Exercise requirements: From the entries below, transcribe exactly the lines between the line holding "Select the Content item under Train" and the line holding "400x371 pixels.", inclusive; skip all other lines.
[The input]
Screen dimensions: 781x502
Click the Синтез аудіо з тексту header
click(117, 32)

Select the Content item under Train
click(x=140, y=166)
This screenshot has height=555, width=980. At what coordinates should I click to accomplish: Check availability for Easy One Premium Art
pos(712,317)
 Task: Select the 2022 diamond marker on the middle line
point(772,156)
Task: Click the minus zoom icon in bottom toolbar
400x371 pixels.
[/The input]
[The input]
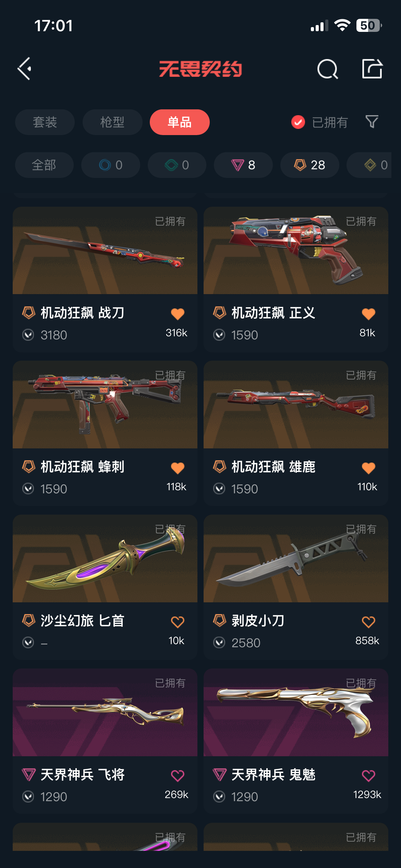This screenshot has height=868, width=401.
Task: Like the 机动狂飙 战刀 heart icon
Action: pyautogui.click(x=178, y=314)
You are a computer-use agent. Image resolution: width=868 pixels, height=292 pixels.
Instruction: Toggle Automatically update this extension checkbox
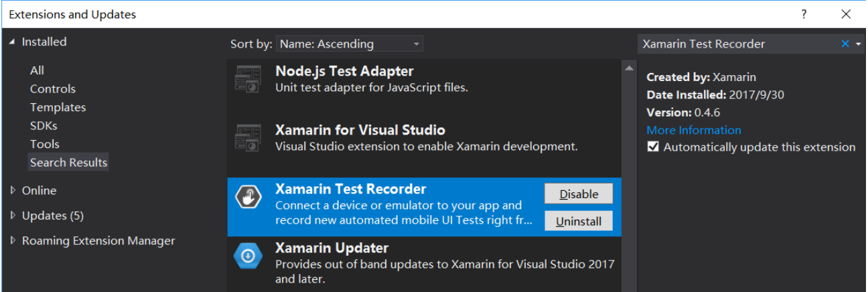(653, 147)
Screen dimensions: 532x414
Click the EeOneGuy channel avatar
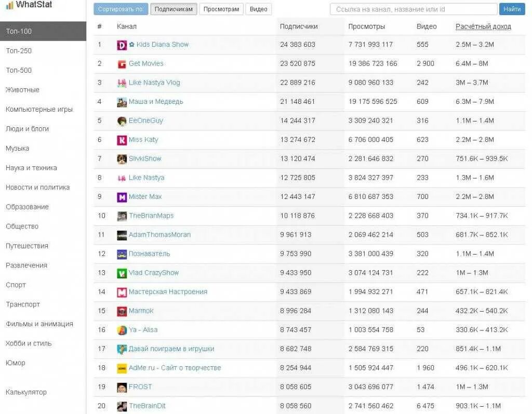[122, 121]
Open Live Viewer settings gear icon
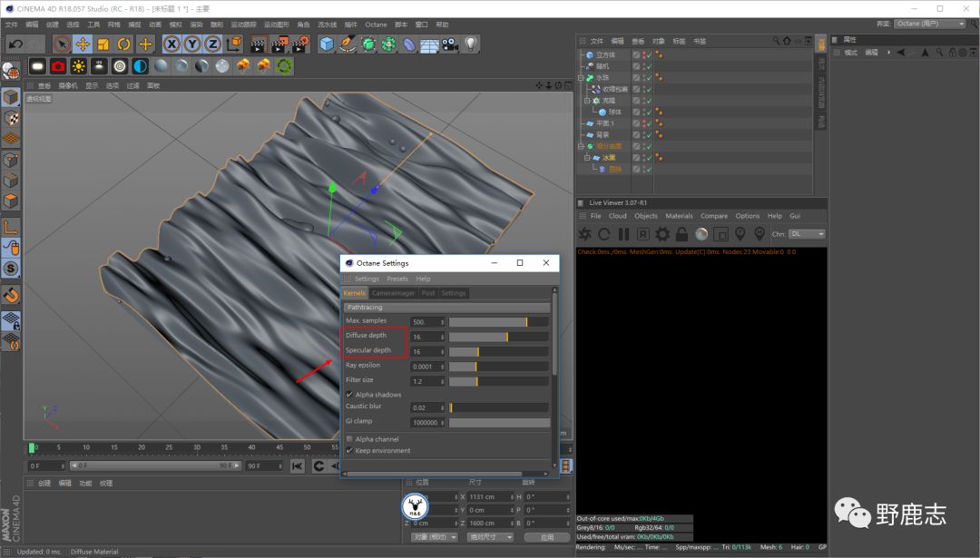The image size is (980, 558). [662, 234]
[/The input]
Result of this task:
Select the Content item under Train
click(x=140, y=166)
This screenshot has height=555, width=980. At what coordinates should I click to accomplish: Check availability for Easy One Premium Art
pos(712,317)
 Task: Select the 2022 diamond marker on the middle line
point(772,156)
Task: Click the minus zoom icon in bottom toolbar
400x371 pixels.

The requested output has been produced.